[Task goal] Only the lines from the top of the data through the line containing "会社案内 (786, 31)" should be duplicated, exactly as they appear.

[Stored records]
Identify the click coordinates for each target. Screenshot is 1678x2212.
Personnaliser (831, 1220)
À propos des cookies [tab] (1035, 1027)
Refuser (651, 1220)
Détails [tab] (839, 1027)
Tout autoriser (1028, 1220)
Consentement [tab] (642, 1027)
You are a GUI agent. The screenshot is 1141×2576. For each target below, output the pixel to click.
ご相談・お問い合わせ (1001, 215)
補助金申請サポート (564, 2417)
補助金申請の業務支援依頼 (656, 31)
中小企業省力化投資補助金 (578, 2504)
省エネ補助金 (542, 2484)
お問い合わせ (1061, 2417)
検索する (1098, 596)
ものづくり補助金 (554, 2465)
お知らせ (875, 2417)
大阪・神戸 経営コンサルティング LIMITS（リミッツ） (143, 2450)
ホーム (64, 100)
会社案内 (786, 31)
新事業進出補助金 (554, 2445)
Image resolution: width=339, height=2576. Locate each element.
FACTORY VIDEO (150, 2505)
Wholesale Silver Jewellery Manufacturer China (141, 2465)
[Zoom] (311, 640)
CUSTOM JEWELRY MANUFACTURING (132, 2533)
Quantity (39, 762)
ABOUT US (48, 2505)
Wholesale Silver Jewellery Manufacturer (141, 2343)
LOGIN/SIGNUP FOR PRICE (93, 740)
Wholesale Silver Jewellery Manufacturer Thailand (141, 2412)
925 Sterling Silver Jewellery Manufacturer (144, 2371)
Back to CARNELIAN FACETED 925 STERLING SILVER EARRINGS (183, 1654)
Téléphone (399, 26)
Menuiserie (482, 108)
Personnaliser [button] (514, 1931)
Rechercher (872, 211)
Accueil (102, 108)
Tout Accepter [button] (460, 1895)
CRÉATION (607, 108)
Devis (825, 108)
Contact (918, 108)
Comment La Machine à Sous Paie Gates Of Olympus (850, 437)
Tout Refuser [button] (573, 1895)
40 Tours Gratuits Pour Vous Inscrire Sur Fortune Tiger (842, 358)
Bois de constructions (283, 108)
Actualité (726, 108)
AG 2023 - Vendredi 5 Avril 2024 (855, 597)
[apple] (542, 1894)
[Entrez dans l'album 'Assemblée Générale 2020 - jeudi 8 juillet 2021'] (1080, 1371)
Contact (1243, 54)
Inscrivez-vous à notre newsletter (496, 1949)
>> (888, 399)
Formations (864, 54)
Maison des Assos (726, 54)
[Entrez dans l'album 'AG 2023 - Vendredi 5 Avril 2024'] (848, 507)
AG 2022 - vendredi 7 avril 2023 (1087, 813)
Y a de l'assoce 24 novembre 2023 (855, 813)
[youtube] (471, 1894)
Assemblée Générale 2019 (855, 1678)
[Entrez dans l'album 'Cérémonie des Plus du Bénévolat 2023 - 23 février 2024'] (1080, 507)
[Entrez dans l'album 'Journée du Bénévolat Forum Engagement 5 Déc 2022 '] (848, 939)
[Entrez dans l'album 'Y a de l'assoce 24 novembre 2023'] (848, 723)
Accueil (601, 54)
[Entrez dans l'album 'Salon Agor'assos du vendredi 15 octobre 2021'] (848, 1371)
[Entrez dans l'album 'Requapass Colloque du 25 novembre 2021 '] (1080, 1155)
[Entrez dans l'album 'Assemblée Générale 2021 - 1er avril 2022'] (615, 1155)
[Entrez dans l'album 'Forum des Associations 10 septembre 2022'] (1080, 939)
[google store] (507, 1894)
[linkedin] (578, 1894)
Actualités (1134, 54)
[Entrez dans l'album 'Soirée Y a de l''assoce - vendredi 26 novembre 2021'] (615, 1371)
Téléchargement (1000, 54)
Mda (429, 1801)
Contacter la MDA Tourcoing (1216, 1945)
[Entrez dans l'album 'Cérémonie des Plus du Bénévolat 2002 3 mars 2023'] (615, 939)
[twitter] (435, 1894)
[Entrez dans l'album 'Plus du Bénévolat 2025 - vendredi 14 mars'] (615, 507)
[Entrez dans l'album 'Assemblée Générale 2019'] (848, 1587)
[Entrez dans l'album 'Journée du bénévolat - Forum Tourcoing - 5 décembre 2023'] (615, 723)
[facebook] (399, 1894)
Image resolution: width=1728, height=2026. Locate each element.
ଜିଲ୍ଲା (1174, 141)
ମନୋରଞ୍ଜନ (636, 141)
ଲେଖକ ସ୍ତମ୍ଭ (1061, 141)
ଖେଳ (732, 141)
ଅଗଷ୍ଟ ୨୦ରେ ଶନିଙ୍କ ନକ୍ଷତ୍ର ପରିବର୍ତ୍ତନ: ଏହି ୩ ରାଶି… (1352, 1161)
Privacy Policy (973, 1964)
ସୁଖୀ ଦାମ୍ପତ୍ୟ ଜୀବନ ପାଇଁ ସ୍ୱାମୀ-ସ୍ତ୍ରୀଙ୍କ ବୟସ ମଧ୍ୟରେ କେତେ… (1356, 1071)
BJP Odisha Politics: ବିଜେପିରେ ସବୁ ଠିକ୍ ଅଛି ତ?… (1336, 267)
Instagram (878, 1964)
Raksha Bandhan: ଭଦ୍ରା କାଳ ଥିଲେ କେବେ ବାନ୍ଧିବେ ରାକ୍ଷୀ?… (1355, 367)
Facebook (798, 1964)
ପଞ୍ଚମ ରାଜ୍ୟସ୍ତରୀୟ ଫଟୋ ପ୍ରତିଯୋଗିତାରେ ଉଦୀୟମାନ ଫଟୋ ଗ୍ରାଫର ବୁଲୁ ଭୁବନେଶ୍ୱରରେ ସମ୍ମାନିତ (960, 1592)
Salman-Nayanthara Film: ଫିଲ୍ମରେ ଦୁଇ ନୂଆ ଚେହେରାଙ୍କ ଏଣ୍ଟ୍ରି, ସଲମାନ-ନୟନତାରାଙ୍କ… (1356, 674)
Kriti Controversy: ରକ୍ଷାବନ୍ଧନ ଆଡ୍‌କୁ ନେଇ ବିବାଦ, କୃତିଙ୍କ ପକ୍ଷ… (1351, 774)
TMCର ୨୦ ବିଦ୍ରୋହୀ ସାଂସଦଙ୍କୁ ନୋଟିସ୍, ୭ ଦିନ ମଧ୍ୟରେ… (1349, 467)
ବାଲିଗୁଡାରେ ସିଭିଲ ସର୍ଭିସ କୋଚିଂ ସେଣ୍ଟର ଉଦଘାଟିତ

[Written answer]
Identify the click coordinates for each target. Screenshot is 1678x2212.
Personnaliser (831, 1220)
À propos des cookies [tab] (1035, 1027)
Refuser (651, 1220)
Détails [tab] (839, 1027)
Tout autoriser (1028, 1220)
Consentement [tab] (642, 1027)
You are a GUI agent. The screenshot is 1141×2576. For each target below, output the pixel to click.
ご相談・お問い合わせ (1001, 215)
補助金申請サポート (564, 2417)
補助金申請の業務支援依頼 (656, 31)
中小企業省力化投資補助金 (578, 2504)
省エネ補助金 (542, 2484)
お問い合わせ (1061, 2417)
検索する (1098, 596)
ものづくり補助金 (554, 2465)
お知らせ (875, 2417)
大阪・神戸 経営コンサルティング LIMITS（リミッツ） (143, 2450)
ホーム (64, 100)
会社案内 (786, 31)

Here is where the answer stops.